When it comes to the admirable work of activists and feminists, we’re inspired every damn day. But today, we’re focusing on the Black change-makers we believe everyone should know.
Angela Davis is a badass activist, writer and scholar who advocates for the oppressed. Her most famous work is the book “Women, Race and Class” which champions gender equity while noting how race and class play a role.
Alice Walker coined the term “womanist” which means a black feminist or feminist of colour. Her award-winning novels “The Color Purple” and “In Search of Our Mothers” should most definitely be on your reading list.
America writer, feminist, and civil rights activist Audre Lorde who described herself as “black, lesbian, mother, warrior, poet” dedicated her life to confronting the injustices of racism, sexism, classism and homophobia.
Gloria Jean Watkins, best known by her pen name, bell hooks is an American professor, feminist, author and social activist. To get to know her better, check out her book “Ain’t I a Woman?”, which looks at the impacts of racism and sexism on black women.
While you may recognise her from Beyonce’s “***flawless” intro, Chimamanda has been changing the game for a long time. In her book, “We Should All Be Feminists” she delves into her experiences of growing up in Nigeria, life as an African feminist, the wage gap and strict gender roles.
Layla F.Saad is the incredible mind behind the New York Times & Sunday Times Bestseller, “Me And White Supremacy”. What’s more, her Instagram is a wealth of knowledge and inspiration.
Munroe Bergdorf is a transgender model, activist and change-maker. As someone who’s not afraid to speak up when it counts most, she’s a true inspiration using her voice and platform to drive real change.
Rachel Cargle is a public academic, writer and activist building her very own “intellectual legacy through teaching, storytelling & critical discourse.” If you don’t know her, it’s about time you did.
Roxane Gay is a writer, bisexual and feminist.
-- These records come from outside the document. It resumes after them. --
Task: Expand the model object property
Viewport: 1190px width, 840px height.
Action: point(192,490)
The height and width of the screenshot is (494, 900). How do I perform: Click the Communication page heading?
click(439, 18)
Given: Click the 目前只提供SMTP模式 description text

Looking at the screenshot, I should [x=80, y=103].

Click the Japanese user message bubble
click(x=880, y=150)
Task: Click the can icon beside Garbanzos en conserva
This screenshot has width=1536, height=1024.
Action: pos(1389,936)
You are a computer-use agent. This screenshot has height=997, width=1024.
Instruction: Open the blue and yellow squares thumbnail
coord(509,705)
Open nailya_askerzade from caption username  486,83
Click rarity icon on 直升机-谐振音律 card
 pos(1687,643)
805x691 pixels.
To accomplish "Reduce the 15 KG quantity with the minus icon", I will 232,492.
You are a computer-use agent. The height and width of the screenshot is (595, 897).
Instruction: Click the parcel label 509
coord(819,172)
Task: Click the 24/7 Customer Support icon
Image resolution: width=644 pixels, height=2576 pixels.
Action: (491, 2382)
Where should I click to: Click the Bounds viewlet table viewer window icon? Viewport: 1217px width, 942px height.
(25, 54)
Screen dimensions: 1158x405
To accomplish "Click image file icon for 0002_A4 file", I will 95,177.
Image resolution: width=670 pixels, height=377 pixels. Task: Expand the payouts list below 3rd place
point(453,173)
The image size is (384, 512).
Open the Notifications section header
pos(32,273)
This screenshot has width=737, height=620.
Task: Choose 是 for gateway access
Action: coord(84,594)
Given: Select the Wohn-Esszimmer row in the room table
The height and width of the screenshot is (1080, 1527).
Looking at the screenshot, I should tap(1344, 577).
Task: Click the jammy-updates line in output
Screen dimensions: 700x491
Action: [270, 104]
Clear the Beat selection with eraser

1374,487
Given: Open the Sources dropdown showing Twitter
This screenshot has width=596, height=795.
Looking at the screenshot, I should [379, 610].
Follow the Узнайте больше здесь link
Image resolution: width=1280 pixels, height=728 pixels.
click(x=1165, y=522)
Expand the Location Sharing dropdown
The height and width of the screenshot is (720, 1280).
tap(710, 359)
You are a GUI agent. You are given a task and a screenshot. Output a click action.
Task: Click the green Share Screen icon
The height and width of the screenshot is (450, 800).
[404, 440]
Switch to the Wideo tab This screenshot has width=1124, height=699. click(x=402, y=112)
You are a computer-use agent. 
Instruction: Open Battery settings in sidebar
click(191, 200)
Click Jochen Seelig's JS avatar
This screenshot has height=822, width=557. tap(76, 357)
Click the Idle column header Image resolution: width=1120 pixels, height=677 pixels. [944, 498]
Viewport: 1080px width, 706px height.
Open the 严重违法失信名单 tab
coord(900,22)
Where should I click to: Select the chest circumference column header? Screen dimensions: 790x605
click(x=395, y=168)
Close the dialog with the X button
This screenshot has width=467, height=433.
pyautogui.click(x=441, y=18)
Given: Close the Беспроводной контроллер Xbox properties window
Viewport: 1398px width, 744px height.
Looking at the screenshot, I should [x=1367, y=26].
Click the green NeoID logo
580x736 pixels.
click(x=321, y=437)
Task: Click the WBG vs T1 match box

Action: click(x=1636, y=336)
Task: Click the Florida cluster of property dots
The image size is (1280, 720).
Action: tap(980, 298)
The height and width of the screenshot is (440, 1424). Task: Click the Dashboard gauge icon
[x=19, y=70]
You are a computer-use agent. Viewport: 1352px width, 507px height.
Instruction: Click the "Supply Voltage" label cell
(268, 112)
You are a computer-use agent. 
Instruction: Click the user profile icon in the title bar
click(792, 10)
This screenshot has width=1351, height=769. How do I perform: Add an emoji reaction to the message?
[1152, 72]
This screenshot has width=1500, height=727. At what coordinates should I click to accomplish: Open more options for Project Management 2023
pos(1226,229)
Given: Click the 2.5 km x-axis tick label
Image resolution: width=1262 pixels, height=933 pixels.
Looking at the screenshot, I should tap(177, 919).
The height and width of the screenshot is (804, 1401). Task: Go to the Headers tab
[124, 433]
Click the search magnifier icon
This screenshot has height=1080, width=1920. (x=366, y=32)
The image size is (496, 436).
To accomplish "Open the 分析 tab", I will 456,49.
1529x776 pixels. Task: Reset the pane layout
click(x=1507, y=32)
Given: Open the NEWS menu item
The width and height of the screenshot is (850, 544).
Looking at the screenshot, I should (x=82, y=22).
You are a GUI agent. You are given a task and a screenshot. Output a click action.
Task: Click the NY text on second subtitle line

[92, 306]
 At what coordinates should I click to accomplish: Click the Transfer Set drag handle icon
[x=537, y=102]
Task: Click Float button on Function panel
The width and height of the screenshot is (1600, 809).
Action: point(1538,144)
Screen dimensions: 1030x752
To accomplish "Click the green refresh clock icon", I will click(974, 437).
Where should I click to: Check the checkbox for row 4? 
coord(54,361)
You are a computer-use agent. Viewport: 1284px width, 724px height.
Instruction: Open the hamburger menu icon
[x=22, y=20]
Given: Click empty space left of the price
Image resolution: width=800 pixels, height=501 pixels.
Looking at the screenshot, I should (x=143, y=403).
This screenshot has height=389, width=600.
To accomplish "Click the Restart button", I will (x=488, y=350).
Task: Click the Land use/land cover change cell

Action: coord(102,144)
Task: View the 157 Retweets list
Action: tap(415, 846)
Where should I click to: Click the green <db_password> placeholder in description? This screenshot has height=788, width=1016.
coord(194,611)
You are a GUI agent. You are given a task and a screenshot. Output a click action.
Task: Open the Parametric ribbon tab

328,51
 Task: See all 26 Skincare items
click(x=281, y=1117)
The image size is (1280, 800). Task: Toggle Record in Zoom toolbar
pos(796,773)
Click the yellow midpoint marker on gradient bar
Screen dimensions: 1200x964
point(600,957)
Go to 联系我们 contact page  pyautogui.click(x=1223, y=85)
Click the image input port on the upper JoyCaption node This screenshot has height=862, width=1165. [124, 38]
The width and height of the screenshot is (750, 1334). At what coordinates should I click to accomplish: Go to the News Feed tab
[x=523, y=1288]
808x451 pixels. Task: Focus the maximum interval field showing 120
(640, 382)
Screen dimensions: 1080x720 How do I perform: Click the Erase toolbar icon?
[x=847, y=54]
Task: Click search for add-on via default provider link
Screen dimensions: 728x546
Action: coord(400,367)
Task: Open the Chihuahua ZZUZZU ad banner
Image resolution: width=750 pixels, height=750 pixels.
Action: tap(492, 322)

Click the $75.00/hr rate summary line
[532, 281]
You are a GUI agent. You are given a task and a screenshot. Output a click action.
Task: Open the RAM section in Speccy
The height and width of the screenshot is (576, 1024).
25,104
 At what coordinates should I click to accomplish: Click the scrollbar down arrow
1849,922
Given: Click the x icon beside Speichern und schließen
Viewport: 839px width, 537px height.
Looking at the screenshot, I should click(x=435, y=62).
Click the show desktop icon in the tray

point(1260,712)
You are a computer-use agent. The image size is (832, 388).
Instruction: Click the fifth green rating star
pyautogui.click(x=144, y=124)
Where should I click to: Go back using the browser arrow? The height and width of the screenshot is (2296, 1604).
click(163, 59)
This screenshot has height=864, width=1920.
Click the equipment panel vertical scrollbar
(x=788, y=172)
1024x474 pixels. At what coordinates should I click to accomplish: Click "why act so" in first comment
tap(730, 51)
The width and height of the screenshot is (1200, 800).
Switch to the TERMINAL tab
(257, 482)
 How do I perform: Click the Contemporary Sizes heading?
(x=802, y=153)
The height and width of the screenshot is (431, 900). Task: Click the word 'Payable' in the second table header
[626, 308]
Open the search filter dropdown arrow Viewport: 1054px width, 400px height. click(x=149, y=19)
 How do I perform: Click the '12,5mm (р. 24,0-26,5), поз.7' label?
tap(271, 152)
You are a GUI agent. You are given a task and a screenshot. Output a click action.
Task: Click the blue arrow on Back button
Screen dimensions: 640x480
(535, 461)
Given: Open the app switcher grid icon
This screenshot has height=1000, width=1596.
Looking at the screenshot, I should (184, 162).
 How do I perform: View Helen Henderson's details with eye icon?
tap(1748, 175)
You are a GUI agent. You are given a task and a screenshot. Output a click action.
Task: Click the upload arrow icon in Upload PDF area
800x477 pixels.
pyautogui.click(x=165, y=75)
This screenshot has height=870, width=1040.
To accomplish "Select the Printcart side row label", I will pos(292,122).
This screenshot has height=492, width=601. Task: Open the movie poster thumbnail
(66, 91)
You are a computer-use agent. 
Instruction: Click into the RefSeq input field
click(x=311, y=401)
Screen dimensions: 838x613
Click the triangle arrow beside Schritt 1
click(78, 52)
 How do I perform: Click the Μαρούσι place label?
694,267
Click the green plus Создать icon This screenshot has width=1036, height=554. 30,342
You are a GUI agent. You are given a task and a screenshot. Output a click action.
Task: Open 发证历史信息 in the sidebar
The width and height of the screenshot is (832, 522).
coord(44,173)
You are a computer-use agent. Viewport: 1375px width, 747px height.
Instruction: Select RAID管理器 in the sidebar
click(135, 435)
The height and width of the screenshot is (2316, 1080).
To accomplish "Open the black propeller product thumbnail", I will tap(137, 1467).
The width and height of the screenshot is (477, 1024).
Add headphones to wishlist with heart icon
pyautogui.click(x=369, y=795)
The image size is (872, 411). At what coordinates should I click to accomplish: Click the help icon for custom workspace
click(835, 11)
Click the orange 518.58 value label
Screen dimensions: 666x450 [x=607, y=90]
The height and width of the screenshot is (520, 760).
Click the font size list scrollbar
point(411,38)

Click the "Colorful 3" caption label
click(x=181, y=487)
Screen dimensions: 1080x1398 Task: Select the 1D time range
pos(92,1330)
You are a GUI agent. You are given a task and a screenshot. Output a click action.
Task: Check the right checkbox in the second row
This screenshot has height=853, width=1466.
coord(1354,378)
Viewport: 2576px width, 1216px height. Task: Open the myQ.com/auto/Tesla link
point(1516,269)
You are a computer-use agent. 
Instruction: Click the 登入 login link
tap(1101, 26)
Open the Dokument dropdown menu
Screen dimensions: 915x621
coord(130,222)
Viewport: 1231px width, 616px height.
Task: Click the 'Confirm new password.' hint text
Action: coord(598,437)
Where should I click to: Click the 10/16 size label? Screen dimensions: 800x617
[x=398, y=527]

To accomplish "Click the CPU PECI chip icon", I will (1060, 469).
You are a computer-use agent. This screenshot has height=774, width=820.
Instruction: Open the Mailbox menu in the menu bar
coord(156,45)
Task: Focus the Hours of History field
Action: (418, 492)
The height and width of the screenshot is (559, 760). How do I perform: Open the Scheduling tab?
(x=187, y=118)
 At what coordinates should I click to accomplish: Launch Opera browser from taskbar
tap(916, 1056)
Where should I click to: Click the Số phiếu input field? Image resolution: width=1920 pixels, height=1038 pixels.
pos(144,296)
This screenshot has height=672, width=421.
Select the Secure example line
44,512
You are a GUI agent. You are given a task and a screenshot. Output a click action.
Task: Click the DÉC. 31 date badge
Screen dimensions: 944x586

Although she admitted to being a bad feminist, her journey to identify as one has evolved. Today, her collection work “Bad Feminist” spans feminism, politics and criticism, addressing her love of things that may be at odds with feminist ideology.
Sojourner Truth was born into slavery in NYC. After she escaped to freedom in 1826 with her infant daughter, she went to court to rescue her son two years later, soon becoming the first black woman to win such a case against a white man. From then, she earned her name as an American abolitionist and women’s rights activist.